• _Records from a data collection_:
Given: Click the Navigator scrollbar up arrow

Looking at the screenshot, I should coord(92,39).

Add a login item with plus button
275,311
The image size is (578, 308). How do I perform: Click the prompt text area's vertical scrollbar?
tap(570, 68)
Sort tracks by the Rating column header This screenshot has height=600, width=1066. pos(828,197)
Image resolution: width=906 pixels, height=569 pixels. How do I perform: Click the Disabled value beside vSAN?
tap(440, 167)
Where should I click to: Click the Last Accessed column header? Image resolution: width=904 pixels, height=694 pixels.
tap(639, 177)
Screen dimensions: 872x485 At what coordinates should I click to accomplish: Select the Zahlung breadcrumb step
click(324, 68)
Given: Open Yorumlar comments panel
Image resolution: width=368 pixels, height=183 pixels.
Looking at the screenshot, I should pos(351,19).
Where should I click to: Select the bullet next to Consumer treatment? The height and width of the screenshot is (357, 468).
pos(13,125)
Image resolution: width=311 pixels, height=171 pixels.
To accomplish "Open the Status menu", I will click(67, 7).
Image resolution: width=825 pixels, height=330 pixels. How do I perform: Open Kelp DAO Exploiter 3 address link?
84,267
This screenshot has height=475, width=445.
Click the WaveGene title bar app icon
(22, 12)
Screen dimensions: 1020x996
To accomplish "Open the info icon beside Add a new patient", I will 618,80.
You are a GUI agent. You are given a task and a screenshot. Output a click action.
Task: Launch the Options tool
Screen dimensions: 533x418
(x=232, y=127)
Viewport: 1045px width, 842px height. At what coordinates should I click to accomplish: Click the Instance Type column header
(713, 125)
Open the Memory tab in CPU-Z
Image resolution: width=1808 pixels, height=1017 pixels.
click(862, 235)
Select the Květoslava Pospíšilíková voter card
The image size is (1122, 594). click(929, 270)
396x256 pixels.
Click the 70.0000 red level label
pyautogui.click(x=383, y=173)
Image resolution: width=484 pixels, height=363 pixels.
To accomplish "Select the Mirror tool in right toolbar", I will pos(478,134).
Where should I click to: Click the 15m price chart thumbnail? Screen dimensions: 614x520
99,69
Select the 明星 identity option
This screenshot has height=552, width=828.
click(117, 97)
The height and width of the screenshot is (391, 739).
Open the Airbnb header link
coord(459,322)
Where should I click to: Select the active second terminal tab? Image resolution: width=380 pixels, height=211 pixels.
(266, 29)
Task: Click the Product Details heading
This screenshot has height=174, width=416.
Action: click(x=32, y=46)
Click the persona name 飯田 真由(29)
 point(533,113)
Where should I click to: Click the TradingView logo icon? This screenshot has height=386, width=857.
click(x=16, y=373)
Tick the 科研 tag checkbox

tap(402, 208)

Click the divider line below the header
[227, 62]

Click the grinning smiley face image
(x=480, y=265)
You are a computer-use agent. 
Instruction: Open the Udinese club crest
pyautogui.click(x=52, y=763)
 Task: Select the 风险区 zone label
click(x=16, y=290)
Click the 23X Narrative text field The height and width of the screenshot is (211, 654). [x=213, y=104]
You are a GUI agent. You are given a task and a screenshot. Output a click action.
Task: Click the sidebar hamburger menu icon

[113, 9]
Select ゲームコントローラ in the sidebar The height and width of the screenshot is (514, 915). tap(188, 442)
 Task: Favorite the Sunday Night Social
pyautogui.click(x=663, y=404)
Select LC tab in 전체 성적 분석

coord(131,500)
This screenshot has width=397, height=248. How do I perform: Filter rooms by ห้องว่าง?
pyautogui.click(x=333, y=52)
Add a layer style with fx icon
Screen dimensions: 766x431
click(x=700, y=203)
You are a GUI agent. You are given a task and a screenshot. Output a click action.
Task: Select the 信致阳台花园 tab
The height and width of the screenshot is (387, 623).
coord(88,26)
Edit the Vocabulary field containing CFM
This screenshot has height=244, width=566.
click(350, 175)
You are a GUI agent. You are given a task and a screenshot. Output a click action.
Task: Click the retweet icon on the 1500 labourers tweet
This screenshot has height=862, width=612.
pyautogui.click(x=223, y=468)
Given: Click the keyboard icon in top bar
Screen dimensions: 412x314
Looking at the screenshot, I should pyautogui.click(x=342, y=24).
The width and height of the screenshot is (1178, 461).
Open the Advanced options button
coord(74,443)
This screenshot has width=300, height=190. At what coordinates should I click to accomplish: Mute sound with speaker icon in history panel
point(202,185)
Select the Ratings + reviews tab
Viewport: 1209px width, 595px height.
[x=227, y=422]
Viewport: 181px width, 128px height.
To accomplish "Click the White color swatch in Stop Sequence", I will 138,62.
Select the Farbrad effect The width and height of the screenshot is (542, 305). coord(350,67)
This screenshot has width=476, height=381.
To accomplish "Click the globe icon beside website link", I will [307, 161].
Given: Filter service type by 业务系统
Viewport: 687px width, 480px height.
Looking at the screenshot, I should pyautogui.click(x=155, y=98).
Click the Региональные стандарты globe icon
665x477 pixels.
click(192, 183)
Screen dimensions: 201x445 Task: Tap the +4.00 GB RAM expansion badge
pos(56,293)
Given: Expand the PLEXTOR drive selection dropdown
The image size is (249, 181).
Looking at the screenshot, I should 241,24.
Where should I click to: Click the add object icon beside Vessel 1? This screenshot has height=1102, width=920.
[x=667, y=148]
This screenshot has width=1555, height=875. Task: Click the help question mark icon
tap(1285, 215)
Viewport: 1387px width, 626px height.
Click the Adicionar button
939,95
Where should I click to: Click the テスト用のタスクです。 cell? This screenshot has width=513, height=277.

• _What to do_: The whole set of records needs to be written out exactly.

• _Expected output_:
Given: Click the Navigator scrollbar up arrow

Looking at the screenshot, I should coord(92,39).

Add a login item with plus button
275,311
The image size is (578, 308). How do I perform: Click the prompt text area's vertical scrollbar?
tap(570, 68)
Sort tracks by the Rating column header This screenshot has height=600, width=1066. pos(828,197)
Image resolution: width=906 pixels, height=569 pixels. How do I perform: Click the Disabled value beside vSAN?
tap(440, 167)
Where should I click to: Click the Last Accessed column header? Image resolution: width=904 pixels, height=694 pixels.
tap(639, 177)
Screen dimensions: 872x485 At what coordinates should I click to accomplish: Select the Zahlung breadcrumb step
click(324, 68)
Given: Open Yorumlar comments panel
Image resolution: width=368 pixels, height=183 pixels.
Looking at the screenshot, I should pos(351,19).
Where should I click to: Select the bullet next to Consumer treatment? The height and width of the screenshot is (357, 468).
pos(13,125)
Image resolution: width=311 pixels, height=171 pixels.
To accomplish "Open the Status menu", I will click(67, 7).
Image resolution: width=825 pixels, height=330 pixels. How do I perform: Open Kelp DAO Exploiter 3 address link?
84,267
This screenshot has height=475, width=445.
Click the WaveGene title bar app icon
(22, 12)
Screen dimensions: 1020x996
To accomplish "Open the info icon beside Add a new patient", I will 618,80.
You are a GUI agent. You are given a task and a screenshot. Output a click action.
Task: Launch the Options tool
Screen dimensions: 533x418
(x=232, y=127)
Viewport: 1045px width, 842px height. At what coordinates should I click to accomplish: Click the Instance Type column header
(713, 125)
Open the Memory tab in CPU-Z
Image resolution: width=1808 pixels, height=1017 pixels.
click(862, 235)
Select the Květoslava Pospíšilíková voter card
The image size is (1122, 594). click(929, 270)
396x256 pixels.
Click the 70.0000 red level label
pyautogui.click(x=383, y=173)
Image resolution: width=484 pixels, height=363 pixels.
To accomplish "Select the Mirror tool in right toolbar", I will pos(478,134).
Where should I click to: Click the 15m price chart thumbnail? Screen dimensions: 614x520
99,69
Select the 明星 identity option
This screenshot has height=552, width=828.
click(117, 97)
The height and width of the screenshot is (391, 739).
Open the Airbnb header link
coord(459,322)
Where should I click to: Select the active second terminal tab? Image resolution: width=380 pixels, height=211 pixels.
(266, 29)
Task: Click the Product Details heading
This screenshot has height=174, width=416.
Action: click(x=32, y=46)
Click the persona name 飯田 真由(29)
 point(533,113)
Where should I click to: Click the TradingView logo icon? This screenshot has height=386, width=857.
click(x=16, y=373)
Tick the 科研 tag checkbox

tap(402, 208)

Click the divider line below the header
[227, 62]

Click the grinning smiley face image
(x=480, y=265)
You are a computer-use agent. 
Instruction: Open the Udinese club crest
pyautogui.click(x=52, y=763)
 Task: Select the 风险区 zone label
click(x=16, y=290)
Click the 23X Narrative text field The height and width of the screenshot is (211, 654). [x=213, y=104]
You are a GUI agent. You are given a task and a screenshot. Output a click action.
Task: Click the sidebar hamburger menu icon

[113, 9]
Select ゲームコントローラ in the sidebar The height and width of the screenshot is (514, 915). tap(188, 442)
 Task: Favorite the Sunday Night Social
pyautogui.click(x=663, y=404)
Select LC tab in 전체 성적 분석

coord(131,500)
This screenshot has width=397, height=248. How do I perform: Filter rooms by ห้องว่าง?
pyautogui.click(x=333, y=52)
Add a layer style with fx icon
Screen dimensions: 766x431
click(x=700, y=203)
You are a GUI agent. You are given a task and a screenshot. Output a click action.
Task: Select the 信致阳台花园 tab
The height and width of the screenshot is (387, 623).
coord(88,26)
Edit the Vocabulary field containing CFM
This screenshot has height=244, width=566.
click(350, 175)
You are a GUI agent. You are given a task and a screenshot. Output a click action.
Task: Click the retweet icon on the 1500 labourers tweet
This screenshot has height=862, width=612.
pyautogui.click(x=223, y=468)
Given: Click the keyboard icon in top bar
Screen dimensions: 412x314
Looking at the screenshot, I should pyautogui.click(x=342, y=24).
The width and height of the screenshot is (1178, 461).
Open the Advanced options button
coord(74,443)
This screenshot has width=300, height=190. At what coordinates should I click to accomplish: Mute sound with speaker icon in history panel
point(202,185)
Select the Ratings + reviews tab
Viewport: 1209px width, 595px height.
[x=227, y=422]
Viewport: 181px width, 128px height.
To accomplish "Click the White color swatch in Stop Sequence", I will 138,62.
Select the Farbrad effect The width and height of the screenshot is (542, 305). coord(350,67)
This screenshot has width=476, height=381.
To accomplish "Click the globe icon beside website link", I will [307, 161].
Given: Filter service type by 业务系统
Viewport: 687px width, 480px height.
Looking at the screenshot, I should pyautogui.click(x=155, y=98).
Click the Региональные стандарты globe icon
665x477 pixels.
click(192, 183)
Screen dimensions: 201x445 Task: Tap the +4.00 GB RAM expansion badge
pos(56,293)
Given: Expand the PLEXTOR drive selection dropdown
The image size is (249, 181).
Looking at the screenshot, I should 241,24.
Where should I click to: Click the add object icon beside Vessel 1? This screenshot has height=1102, width=920.
[x=667, y=148]
This screenshot has width=1555, height=875. Task: Click the help question mark icon
tap(1285, 215)
Viewport: 1387px width, 626px height.
Click the Adicionar button
939,95
Where should I click to: Click the テスト用のタスクです。 cell? This screenshot has width=513, height=277.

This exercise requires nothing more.